CSR, Lupa (dan) Luka?

by DaRu indriYo



Isu Corporate Social Responsibility (CSR) akhir-akhir ini menjadi “trade mark” tersendiri seiring dengan tuntutan konsumen yang semakin cerdas memilih produk dan menilai perusahaan yang mampu membuka pola manajemennya secara transparan. Pilihan ini adalah pilihan yang sangat realistis, karena di samping mereka membutuhkan produk yang berkualitas, konsumen juga menuntut kinerja perusahaan yang unggul baik dari segi produksi, sosial dan lingkungan.

Dari sebuah hasil riset ditengarai 35 % responden mengatakan komitmen perusahaan terhadap CSR akan menentukan sikapnya untuk membeli atau tidak produk-produk yang dikeluarkannya. Ada perusahaan minyak yang berbasis di Eropa melakukan CSR di Afrika dengan melakukan pendidikan usia dini, memberi pelatihan keterampilan kecakapan hidup (lifeskills) untuk remaja dan pemuda, serta membangun jaringan perdagangan bersama komunitas lokal.

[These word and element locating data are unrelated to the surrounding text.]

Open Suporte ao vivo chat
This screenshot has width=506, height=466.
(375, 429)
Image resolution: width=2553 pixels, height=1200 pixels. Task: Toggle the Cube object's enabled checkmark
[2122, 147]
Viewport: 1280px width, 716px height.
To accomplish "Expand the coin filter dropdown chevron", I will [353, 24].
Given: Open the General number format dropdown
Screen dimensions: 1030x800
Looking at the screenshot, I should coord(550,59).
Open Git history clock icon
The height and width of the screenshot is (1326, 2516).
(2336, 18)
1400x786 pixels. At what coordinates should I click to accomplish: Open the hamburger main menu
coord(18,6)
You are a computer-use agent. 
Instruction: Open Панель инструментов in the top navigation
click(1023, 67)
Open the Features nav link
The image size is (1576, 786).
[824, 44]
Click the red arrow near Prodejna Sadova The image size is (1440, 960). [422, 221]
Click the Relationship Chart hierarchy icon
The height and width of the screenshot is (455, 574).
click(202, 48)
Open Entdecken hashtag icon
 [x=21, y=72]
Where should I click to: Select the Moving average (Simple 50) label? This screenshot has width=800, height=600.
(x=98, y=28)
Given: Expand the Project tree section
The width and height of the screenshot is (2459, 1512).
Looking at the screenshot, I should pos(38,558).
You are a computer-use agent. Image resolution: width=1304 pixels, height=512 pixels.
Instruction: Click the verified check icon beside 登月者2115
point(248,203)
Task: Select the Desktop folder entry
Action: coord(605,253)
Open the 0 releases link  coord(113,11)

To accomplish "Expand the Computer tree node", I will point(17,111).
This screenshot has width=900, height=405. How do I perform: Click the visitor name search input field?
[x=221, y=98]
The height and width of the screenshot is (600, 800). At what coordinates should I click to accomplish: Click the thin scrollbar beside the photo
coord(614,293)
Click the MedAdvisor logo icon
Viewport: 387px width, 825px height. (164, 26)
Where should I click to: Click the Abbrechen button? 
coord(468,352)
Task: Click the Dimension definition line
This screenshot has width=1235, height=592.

Konsumen secara tidak langsung sudah menjadi penentu kebijakan perusahaan. Tren lifestyle akan menentukan sebuah produk itu akan laku atau tidak di pasar. Kecerdasan konsumen ini membuat perusahaan-perusahaan besar untuk lebih hati-hati dalam menjaga kepekaan terhadap keluhan konsumen atau kepedulian terhadap dampak industri terhadap lingkungannya.

Di Finlandia salah satu negara di Skandinavia memulai program CSR karena faktor perilaku konsumen yang mendapat informasi kinerja perusahaan-perusahaan dari sebuah surveyor independen atau swasta. Hampir 75 % dari konsumen meyakini terhadap perlakuan perusahaan terhadap buruh, pekerja atau karyawannya dan perlakuan ramah terhadap lingkungan menjadi kunci praktik-praktik bisnis yang baik (Good Corporate Governance (GCG)).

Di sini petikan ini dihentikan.